The relationship dynamic between consumers and financial institutions is undoubtedly changing. A recent Bain & Co. survey found that 73% of consumers aged 18-34 would try banking with a technology firm, and PwC estimates 28% of traditional banking and payments business will go to fintech by 2020. As the global payments landscape becomes more ubiquitous, a power shift is on the horizon.

For the time being, traditional banks’ dominance of the market remains, nearly 70% of deposits are currently held by the top 20 U.S. banks, and before fintechs can truly assume the scale of the incumbents, they’ll need to demonstrate the same compliance and risk competencies as their well-established counterparts, with fraud controls being one of the most consequential.
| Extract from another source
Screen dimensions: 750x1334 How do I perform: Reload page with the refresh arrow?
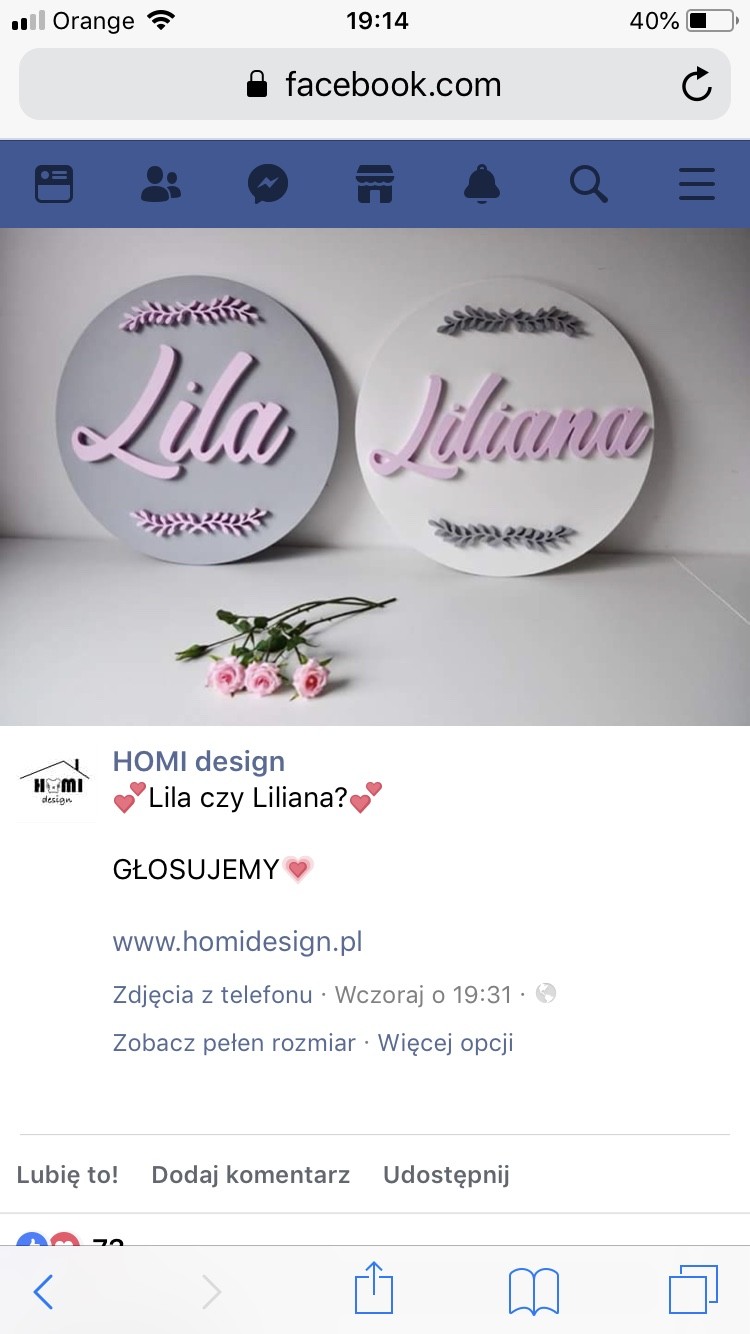[x=697, y=85]
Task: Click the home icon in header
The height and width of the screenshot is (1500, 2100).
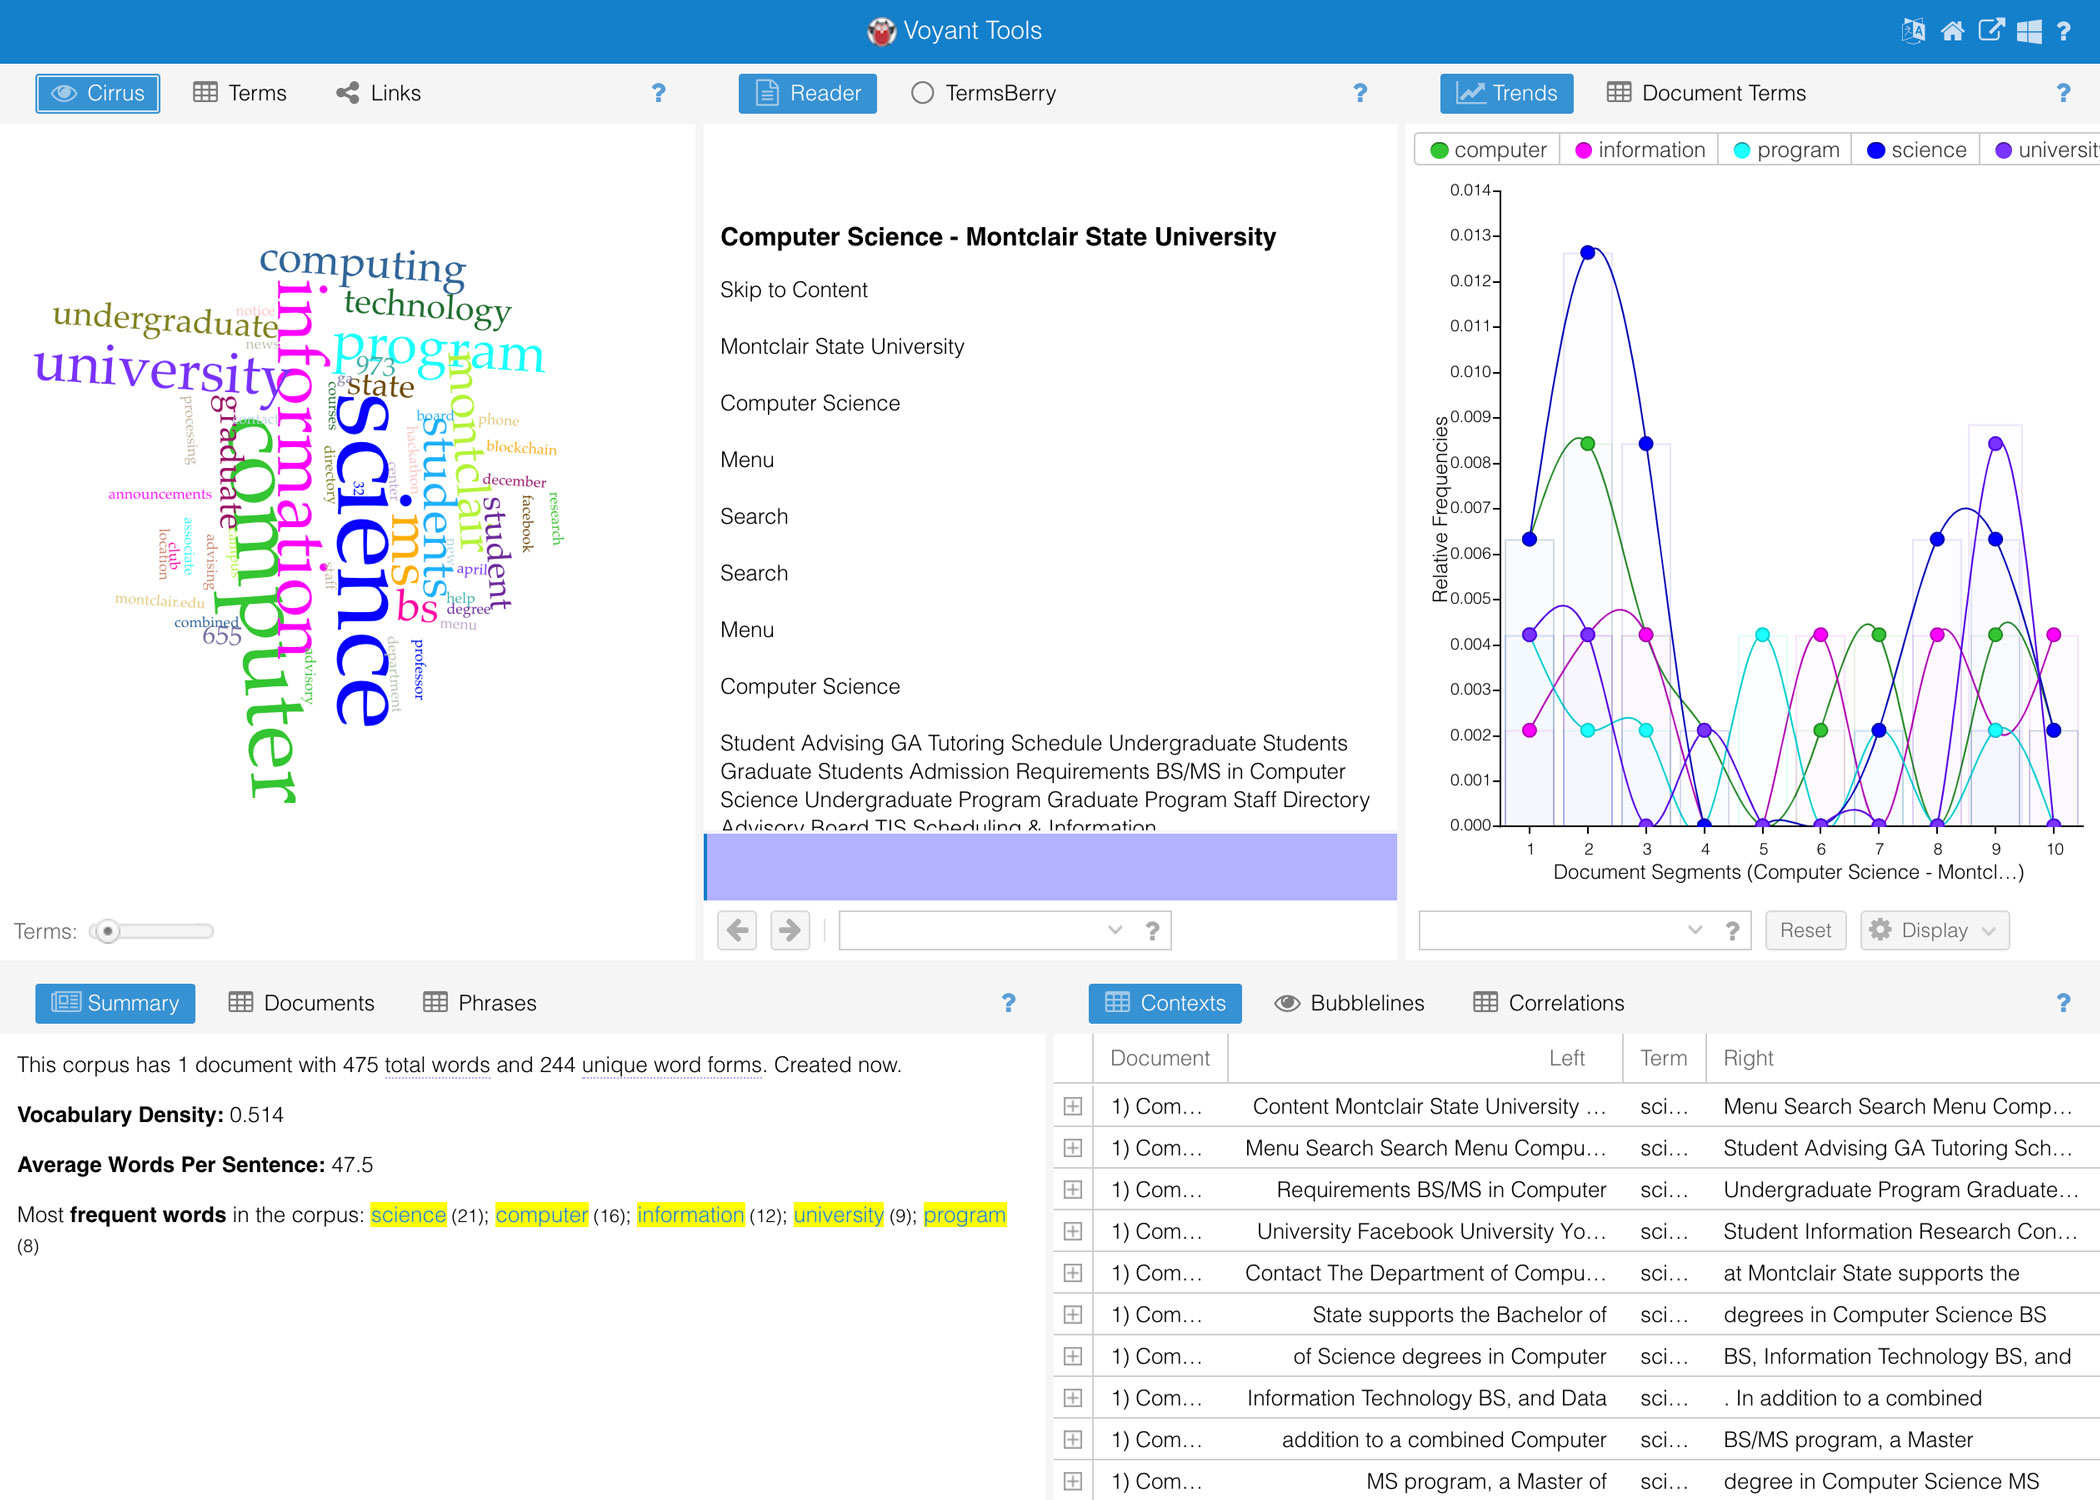Action: pos(1952,31)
This year, card-not-present losses are expected to double from just four years ago, and in 2017, a reported 2.6 billion records were stolen, lost or exposed, which is an 88% increase from the previous year).

A significant factor in minimizing fraud is protecting consumer data and there are initiatives that seek to achieve this. In Europe, the General Data Protection Regulation (GDPR) ramped up data processor and data controller accountability when handling European consumer information, imposing much higher fines for breaches and improper oversight; while the revised Payment Service Directive (PSD2) intends to harmonize online and digital payments and provide consumers with more control of their financial information.

In the U.S., the Treasury Department is expected to announce its decision on issuing special- purpose national bank charters to nondepository fintechs, effectively placing them under similar regulatory scrutiny as financial institutions. The effectiveness of these measures is improved by various layers of authentication and security checks; however, the controls intended to protect data don’t mix well with consumers’ expectations for convenience.